Wednesday, January 22, 2014

How Leadership Development Programs Can Succeed

by Seth Sinclair


The January 2014 issue of McKinsey Quarterly included an article that exposed what may be called the “dirty little secret” of the training industry.  (McKinsey Quarterly is the business publication of McKinsey and Company, a global management-consulting firm.) Despite the fact that American companies spend nearly $14 billion every year on leadership development programs, the article argues many such programs fail to develop strong and capable leaders. 

In their article, Why Leadership-development Programs Fail, authors Pierre Gurdjian, Thomas Halbelsen, and Kevin Lane describe four common mistakes those who organize and develop leadership development programs make—and provide useful strategies to avoid those pitfalls.  The issues they identify include:

Overlooking context: Leaders who do well in one kind of situation don’t necessarily do well in another.  Gurdjian, Halbelson, and Lane cite the example of a CEO who “had an outstanding record when markets were growing quickly, but…failed to provide clear direction or impose financial discipline on the group’s business units during the most recent economic downturn.”  Instead, the CEO continued to encourage innovation and new thinking, as he had previously done, until he was replaced for underperforming.  To combat this, the authors believe, companies need to precisely define the skills they require of their leaders at this point in time, and to develop a program that will teach those particular skills.

Decoupling reflection from real work: Some leadership programs offer participants the opportunity to step back from their day-to-day tasks and look at the big picture.  On the other hand, write the authors, “adults typically retain just 10 percent of what they hear in classroom lectures, versus nearly two-thirds when they learn by doing.”  It’s difficult to both push training participants to reflect while also giving them the opportunity to develop their skills through real work experiences.  The solution?  “Companies should strive to make every major business project a leadership-development opportunity as well, and to integrate leadership-development components into the projects themselves.”

Underestimating mind-sets: Reaching new levels of leadership performance, the authors acknowledge, requires uncomfortable changes to behavior.  Deeply held mindsets need to shift—and trainers need to go deeper into the thoughts and actions of leaders in order to change the way people see the world and their values.  “No pain, no gain”, they write, is as true in executive training as it is in training world-class athletes.

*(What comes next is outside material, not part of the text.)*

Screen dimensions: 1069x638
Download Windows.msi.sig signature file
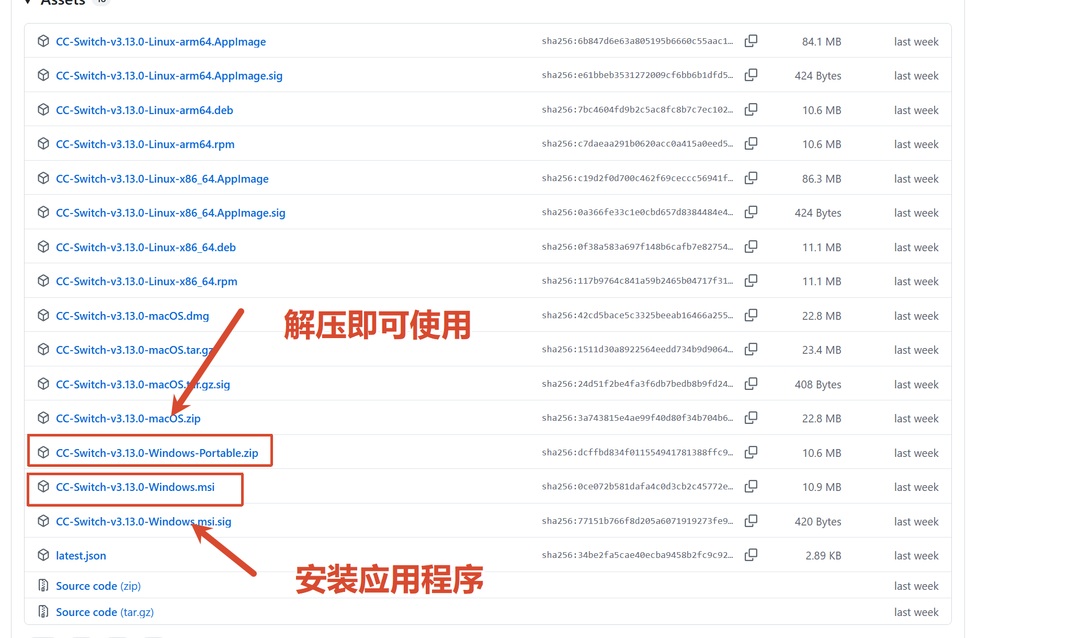click(x=126, y=522)
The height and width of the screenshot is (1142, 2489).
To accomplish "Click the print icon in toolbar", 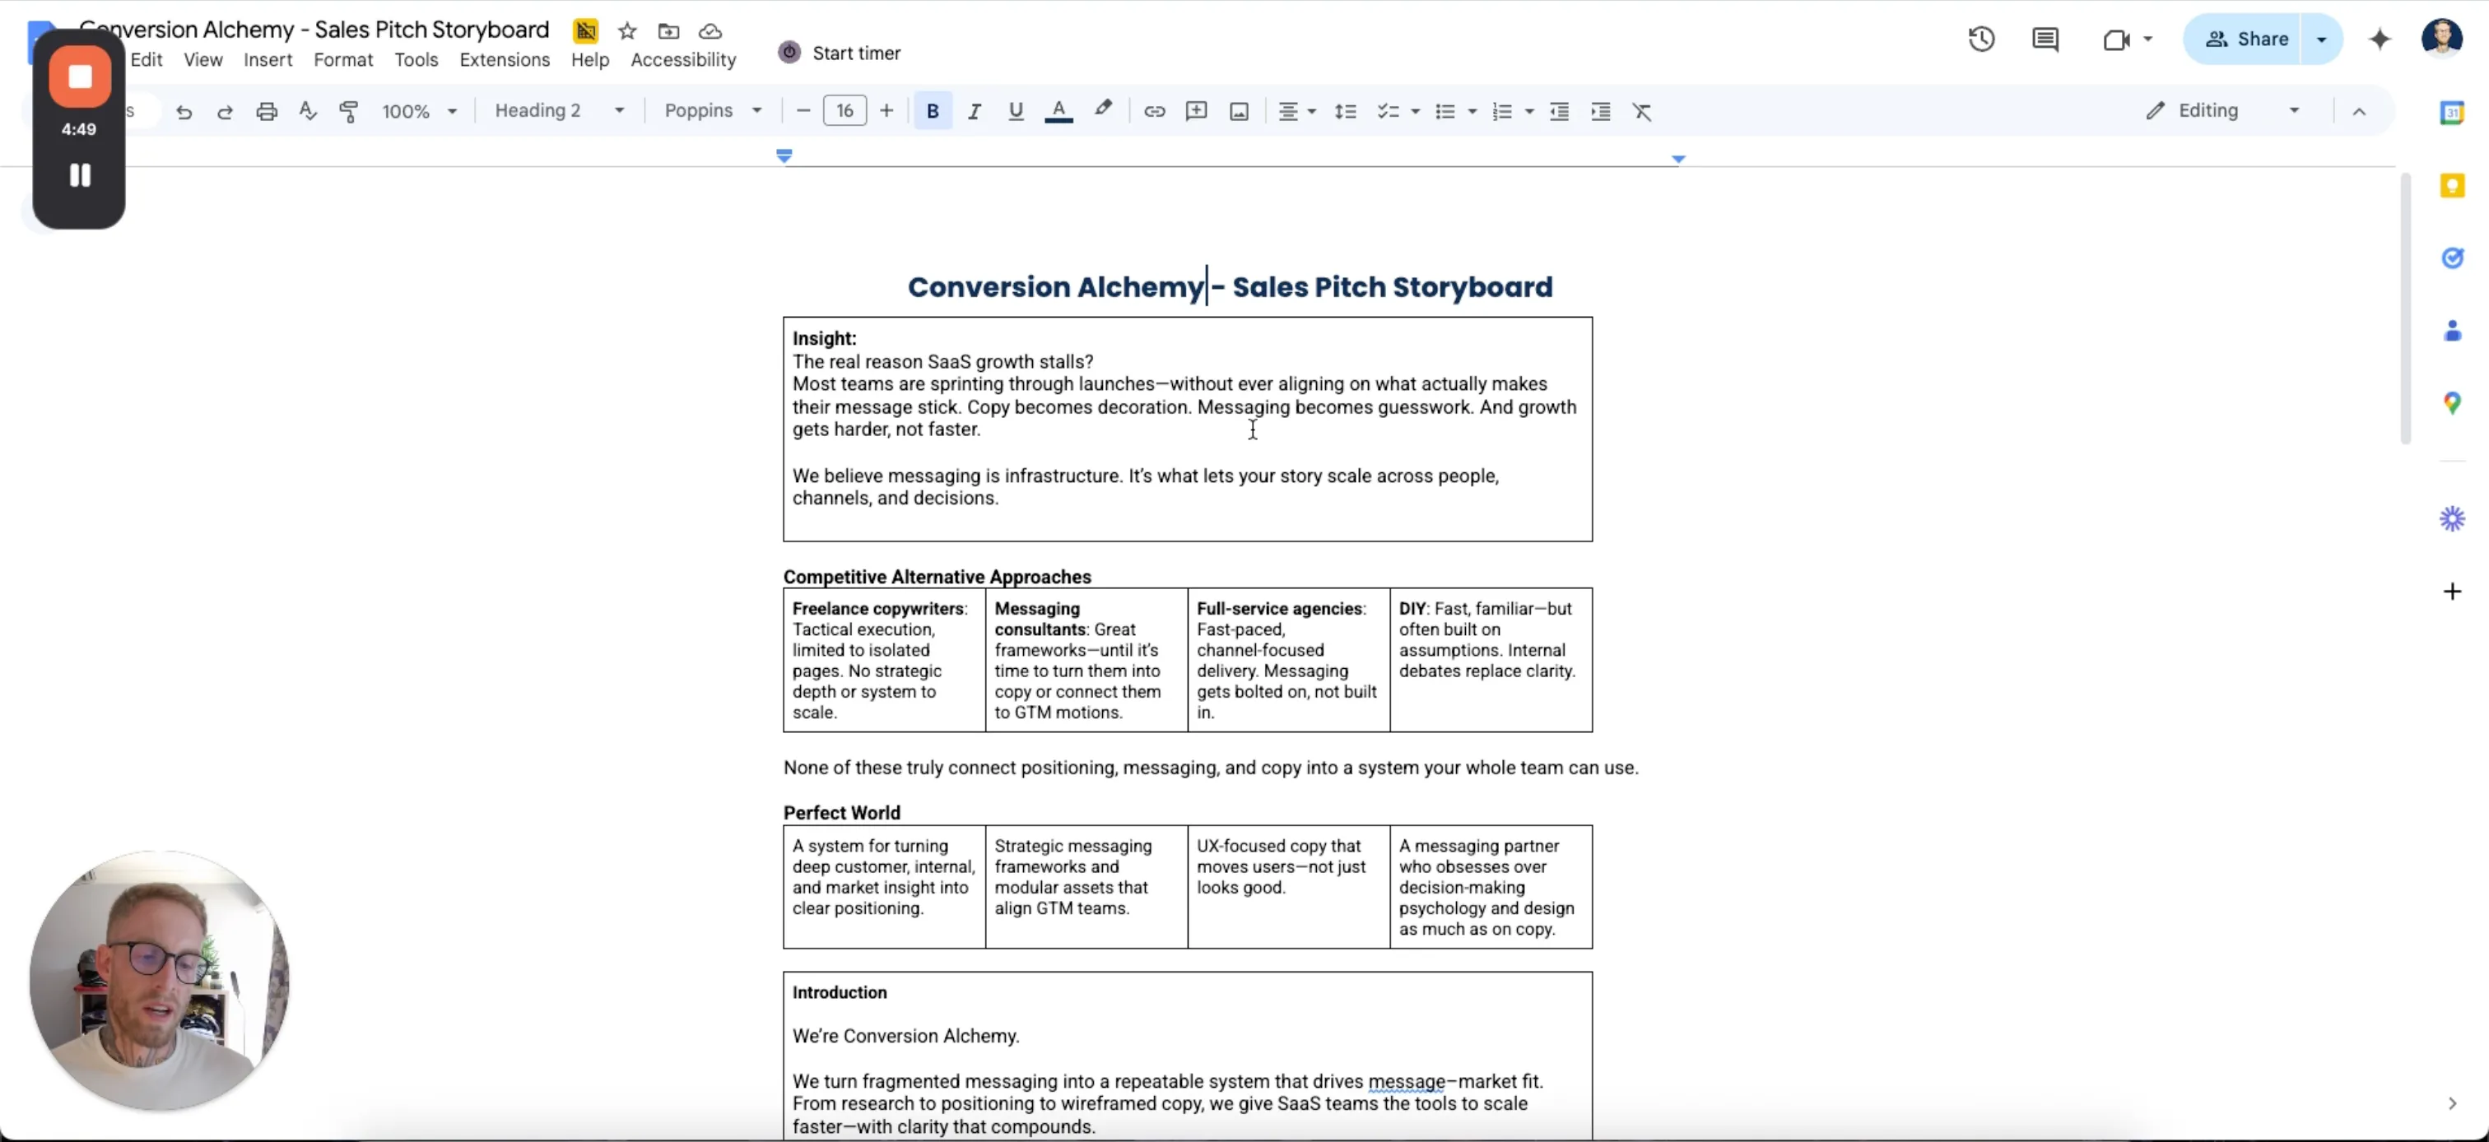I will tap(267, 111).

Failing to measure results: The authors’ final point is one we at Sinclair Advisory Group have frequently made: that “companies pay lip service to the importance of developing leadership skills, but have no evidence to quantify the value of their investment.”  Participant feedback is not enough to evaluate leadership development programs—organizations must assess the extent of behavioral change the program has provided, perhaps with 360-degree feedback exercises at regular intervals.  Another good suggestion is to monitor participants’ career development after the program compared to employees who did not take part.  They also suggest that business metric impacts, such as cost savings and additional sales, can also quantify leadership program success.

While the authors mention coaching at several points during the article, their focus is generally on larger-scale leadership development programs for groups.  It seems to us, however, that one-on-one executive coaching is a proven way to avoid each of the pitfalls they cite, and to increase the likelihood that the billions of dollars invested by companies and organizations are spent wisely.

Great executive coaches do not see themselves as teachers, but as partners in the journeys of those they coach.  By helping clients define their own goals, asking the kinds of questions that help them understand the issues they face, and supporting them as they develop plans to solve problems, executive coaches are able to understand the context in which individual leaders operate.  They are also able to give leaders space to reflect on their lives and philosophies and to integrate those reflections into a real work context.

By looking at their clients’ interactions with others, and their entire lives and lifestyles (including wellness issues), coaches learn how to understand their clients’ mindsets and how their personalities and actions help them or hinder them.  Only this level of understanding can help leaders change unwelcome behaviors, and get them out of real and perceived ruts.   

And finally, the best executive coaches understand that bottom line of any coaching program is tangible results for both the individual and the organization.  In a previous blog post, we wrote about the importance of developing a coaching agreement—the process through which the relationship between a coach, a client, and an organization is designed and planned.  Every coaching agreement should establish the goals and parameters for the coaching relationship, and set expectations—including expectations for concrete results—that drive the relationship forward.

If it is true, as Messrs. Gurdjian, Halbelsen, and Lane suggest, that “only 7 percent of senior managers polled by a UK (United Kingdom) business school think their companies develop global leaders effectively,” then companies and organizations need to look more deeply into the use of executive coaches as partners for their leaders and candidates for leadership.  Coaching can address each of the issues the authors identify and provide an ideal strategy to increase the odds of successful leadership development.